▸ **Try it**
Please print the data again exactly as given.

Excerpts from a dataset
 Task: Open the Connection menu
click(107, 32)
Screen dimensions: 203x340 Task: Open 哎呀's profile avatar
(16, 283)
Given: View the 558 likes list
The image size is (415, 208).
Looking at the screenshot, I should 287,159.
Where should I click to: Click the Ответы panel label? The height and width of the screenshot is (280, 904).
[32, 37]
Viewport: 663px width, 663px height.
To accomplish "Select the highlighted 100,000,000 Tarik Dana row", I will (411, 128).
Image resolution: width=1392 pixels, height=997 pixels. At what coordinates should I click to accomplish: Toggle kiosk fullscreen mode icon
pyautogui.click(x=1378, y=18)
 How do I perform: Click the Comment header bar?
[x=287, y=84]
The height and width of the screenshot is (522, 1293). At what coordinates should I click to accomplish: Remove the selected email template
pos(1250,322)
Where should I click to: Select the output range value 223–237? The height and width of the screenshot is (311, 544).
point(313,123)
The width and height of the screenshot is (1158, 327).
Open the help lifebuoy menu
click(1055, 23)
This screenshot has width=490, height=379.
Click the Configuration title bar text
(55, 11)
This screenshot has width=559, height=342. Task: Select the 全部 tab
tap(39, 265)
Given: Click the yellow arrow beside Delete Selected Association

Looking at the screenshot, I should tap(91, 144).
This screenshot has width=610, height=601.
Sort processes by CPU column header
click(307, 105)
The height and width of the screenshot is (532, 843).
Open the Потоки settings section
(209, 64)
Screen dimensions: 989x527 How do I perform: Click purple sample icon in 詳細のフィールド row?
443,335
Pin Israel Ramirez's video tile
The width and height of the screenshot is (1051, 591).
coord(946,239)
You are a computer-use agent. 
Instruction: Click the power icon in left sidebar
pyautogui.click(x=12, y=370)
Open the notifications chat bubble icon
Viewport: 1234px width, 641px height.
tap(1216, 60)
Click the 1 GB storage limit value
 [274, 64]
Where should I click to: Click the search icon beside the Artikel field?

▸ **Task answer**
 Task: Open the Connection menu
click(107, 32)
Screen dimensions: 203x340 Task: Open 哎呀's profile avatar
(16, 283)
Given: View the 558 likes list
The image size is (415, 208).
Looking at the screenshot, I should 287,159.
Where should I click to: Click the Ответы panel label? The height and width of the screenshot is (280, 904).
[32, 37]
Viewport: 663px width, 663px height.
To accomplish "Select the highlighted 100,000,000 Tarik Dana row", I will (411, 128).
Image resolution: width=1392 pixels, height=997 pixels. At what coordinates should I click to accomplish: Toggle kiosk fullscreen mode icon
pyautogui.click(x=1378, y=18)
 How do I perform: Click the Comment header bar?
[x=287, y=84]
The height and width of the screenshot is (522, 1293). At what coordinates should I click to accomplish: Remove the selected email template
pos(1250,322)
Where should I click to: Select the output range value 223–237? The height and width of the screenshot is (311, 544).
point(313,123)
The width and height of the screenshot is (1158, 327).
Open the help lifebuoy menu
click(1055, 23)
This screenshot has width=490, height=379.
Click the Configuration title bar text
(55, 11)
This screenshot has width=559, height=342. Task: Select the 全部 tab
tap(39, 265)
Given: Click the yellow arrow beside Delete Selected Association

Looking at the screenshot, I should tap(91, 144).
This screenshot has width=610, height=601.
Sort processes by CPU column header
click(307, 105)
The height and width of the screenshot is (532, 843).
Open the Потоки settings section
(209, 64)
Screen dimensions: 989x527 How do I perform: Click purple sample icon in 詳細のフィールド row?
443,335
Pin Israel Ramirez's video tile
The width and height of the screenshot is (1051, 591).
coord(946,239)
You are a computer-use agent. 
Instruction: Click the power icon in left sidebar
pyautogui.click(x=12, y=370)
Open the notifications chat bubble icon
Viewport: 1234px width, 641px height.
tap(1216, 60)
Click the 1 GB storage limit value
 [274, 64]
Where should I click to: Click the search icon beside the Artikel field?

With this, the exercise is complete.